El Villa del Río Futsal afronta el tramo más decisivo de toda la temporada con el futuro en la categoría todavía sin cerrar y un calendario comprimido que puede marcar su destino definitivo.
El conjunto presidido por Quiterio Torralba disputará primero el partido aplazado ante el Galaroza F.S. este viernes 24 a las 20:00 horas, y apenas 24 horas después visitará al Cádiz Futsal el sábado a las 19:00, en una secuencia que convierte el final de liga en un auténtico examen físico y mental.
Las cuentas son claras en el escenario más favorable: dos victorias supondrían la salvación matemática sin depender de nadie, cerrando cualquier discusión clasificatoria.

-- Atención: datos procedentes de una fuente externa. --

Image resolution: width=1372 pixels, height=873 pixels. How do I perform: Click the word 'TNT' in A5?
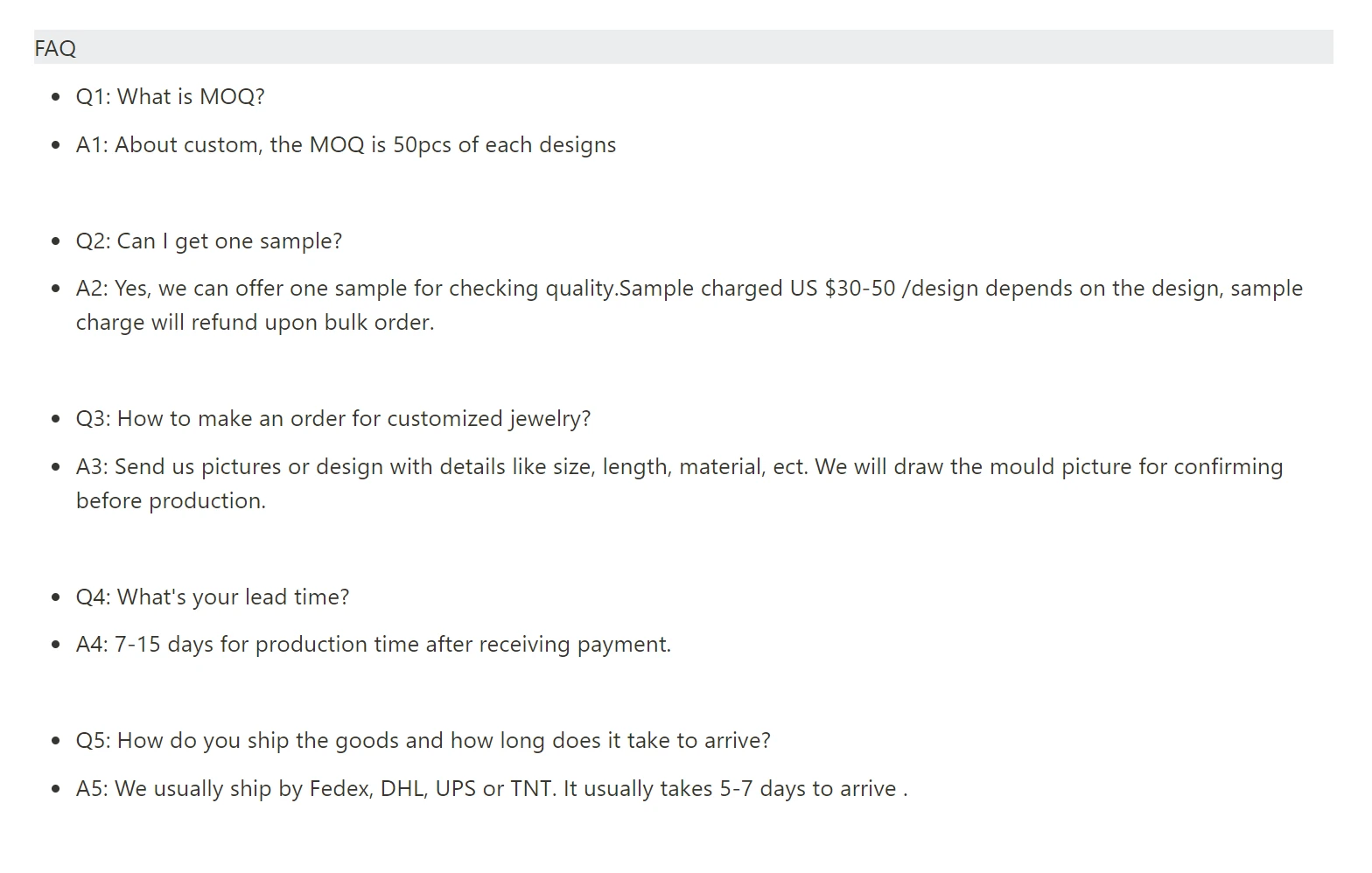(x=531, y=788)
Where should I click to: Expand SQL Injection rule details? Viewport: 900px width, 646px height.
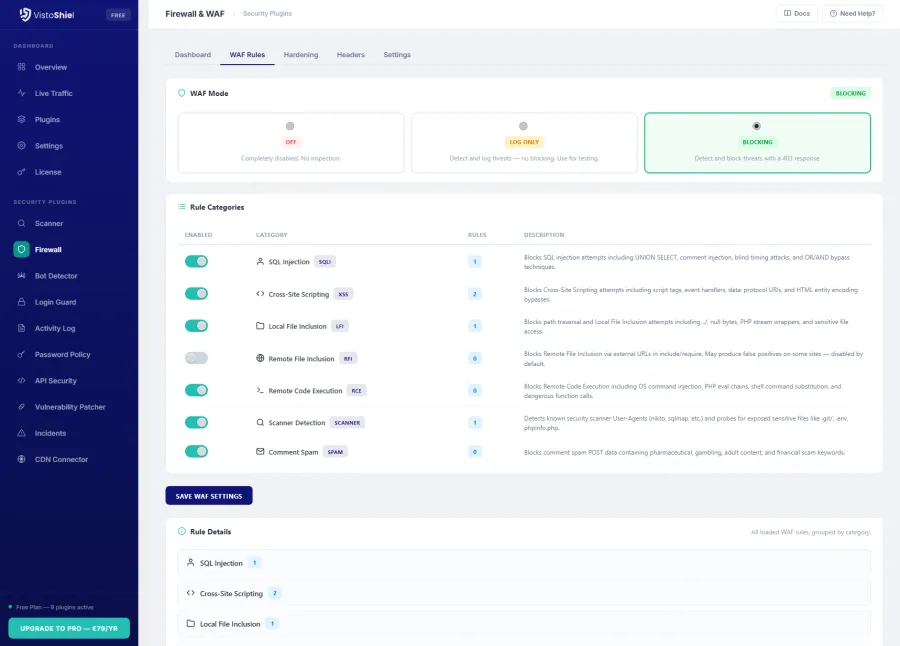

Con cuatro puntos en estos dos encuentros (una victoria y un empate), el equipo alcanzaría los 38 puntos, una cifra que prácticamente asegura la permanencia, aunque quedaría una mínima posibilidad de arrastre condicionada por escenarios muy concretos en fases de ascenso de categorías superiores. En los últimos años, este tipo de situaciones no se ha producido, lo que refuerza la opción de tranquilidad.
El escenario más delicado aparece con 37 puntos (una victoria y una derrota). En ese caso, el Villa del Río dependería de combinaciones externas. Un triple empate a 37 con La Palma y Grazalema le sería desfavorable, mientras que un cuádruple empate con la entrada de Los Amigos de Puerto Real podría cambiar completamente el reparto de posiciones, manteniendo a los villarrenses en una situación similar a la de los 38 puntos.
Por debajo de esa cifra, cualquier margen se reduce al comportamiento de los rivales directos, con la obligación de que varios resultados acompañen para evitar el descenso.
En definitiva, el Villa del Río Futsal encara dos partidos en menos de 48 horas donde no solo se juega puntos, sino toda una temporada. El margen es mínimo, el contexto complejo y la clasificación, más abierta que nunca.